Voices

Pink Pint Night: A major marketing misstep?

BRATTLEBORO — These days, when a business wants to let people know that it's “women friendly,” it often starts with the use of pink: pink products, pink themes, pink everything.

Long associated with ribbons, yogurt containers, M&M's, or clothing lines that support “cures” for cancer, the pinking of consumer products has become an everyday event.

Now it's happening with an event in Brattleboro in May, except this time the product being “pinked” is alcohol.

The event is called Pink Pint Night, and it is being touted as a fundraiser for the Brattleboro Museum & Arts Center (although it is unclear how much of the $25 per person or vending fees will actually be donated).

The issue here is not a fundraiser serving alcohol.
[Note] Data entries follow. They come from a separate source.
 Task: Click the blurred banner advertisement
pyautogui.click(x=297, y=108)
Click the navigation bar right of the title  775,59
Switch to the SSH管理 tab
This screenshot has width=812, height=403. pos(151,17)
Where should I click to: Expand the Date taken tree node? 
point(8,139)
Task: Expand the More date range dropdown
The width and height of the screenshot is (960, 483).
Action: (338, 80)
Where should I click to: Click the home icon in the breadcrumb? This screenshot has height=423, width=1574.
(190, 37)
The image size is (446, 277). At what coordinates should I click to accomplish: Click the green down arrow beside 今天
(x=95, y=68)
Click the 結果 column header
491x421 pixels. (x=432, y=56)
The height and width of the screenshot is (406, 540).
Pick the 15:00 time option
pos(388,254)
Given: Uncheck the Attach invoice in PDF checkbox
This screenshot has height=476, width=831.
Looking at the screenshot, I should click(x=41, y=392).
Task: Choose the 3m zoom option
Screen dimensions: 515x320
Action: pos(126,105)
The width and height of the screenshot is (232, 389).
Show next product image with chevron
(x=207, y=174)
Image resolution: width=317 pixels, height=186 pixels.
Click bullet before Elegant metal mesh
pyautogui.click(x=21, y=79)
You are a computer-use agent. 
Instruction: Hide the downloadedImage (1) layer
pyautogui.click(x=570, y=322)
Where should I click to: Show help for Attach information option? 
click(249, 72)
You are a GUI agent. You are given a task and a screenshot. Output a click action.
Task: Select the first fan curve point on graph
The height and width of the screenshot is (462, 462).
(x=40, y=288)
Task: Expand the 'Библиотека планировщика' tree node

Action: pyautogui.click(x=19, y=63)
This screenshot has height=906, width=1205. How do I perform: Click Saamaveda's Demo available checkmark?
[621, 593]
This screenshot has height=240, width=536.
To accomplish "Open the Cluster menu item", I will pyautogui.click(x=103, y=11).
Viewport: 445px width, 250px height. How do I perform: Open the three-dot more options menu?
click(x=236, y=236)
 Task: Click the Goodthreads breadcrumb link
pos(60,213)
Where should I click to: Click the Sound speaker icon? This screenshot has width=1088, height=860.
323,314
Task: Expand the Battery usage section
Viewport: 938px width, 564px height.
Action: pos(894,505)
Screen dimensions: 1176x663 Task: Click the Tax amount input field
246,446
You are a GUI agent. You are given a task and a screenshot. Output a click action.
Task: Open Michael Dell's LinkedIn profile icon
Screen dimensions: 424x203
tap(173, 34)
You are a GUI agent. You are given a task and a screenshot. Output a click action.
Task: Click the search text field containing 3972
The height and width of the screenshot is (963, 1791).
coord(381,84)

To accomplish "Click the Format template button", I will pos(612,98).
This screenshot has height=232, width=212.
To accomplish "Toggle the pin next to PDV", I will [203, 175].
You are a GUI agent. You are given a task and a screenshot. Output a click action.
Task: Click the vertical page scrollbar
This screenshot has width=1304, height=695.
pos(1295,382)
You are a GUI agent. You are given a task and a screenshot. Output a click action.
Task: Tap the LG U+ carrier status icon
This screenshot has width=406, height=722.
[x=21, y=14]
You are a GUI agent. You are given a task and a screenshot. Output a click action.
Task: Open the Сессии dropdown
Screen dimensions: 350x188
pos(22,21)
What is disturbing is that the event targets a specific demographic (women 21-55, according to the Pink Pint website) and is using the “pink” language and inviting wellness groups to participate in an effort to “expose women to the world of beer and better prepare them to shop for beer.”

Vendors will include jewelry and clothing and other things that women like, but it is all really to attract them to the main product of the evening: alcohol. Instead of dressing it up in “pink,” let it just be what it is.

As one New York Times article said, some “complain that pink marketing, despite the many millions it raises for charities, is just another way to move merchandise and that it exploits cancer by turning it into an excuse to go shopping. And some pink-theme products have no relationship with any [cancer-related] charities at all,” such as the event in Brattleboro.

I have several dear friends living with terminal cancer. This “pink” event is not doing a thing to prevent or alleviate what has happened to them.

I had one person from the museum tell me that the pink was just a symbol for girl versus boy like when a baby is born. But we are not babies, we are women, and pink for women does not conjure up baby blankets, it conjures up cancer prevention. In fact, the first photo you see on the Pink Pint Flickr account is a woman wearing a pink ribbon.

I wonder: When the Blue Pint Night targeting men will happen? In fact, what other demographic will be targeted so meticulously in this manner? Shall we next go after African-Americans or gays to teach them how to shop for beer? Or would it be obvious how insulting this would be?

I believe that the alcohol industry, the real sponsor of this event, is very aware of the “pinking” of this demographic. Given the relationship between alcohol use and cancer, it is just unbelievable that the industry is trying to gain merchandising advantage off women this way.

It's a beer tasting, ladies. Why not just call it that?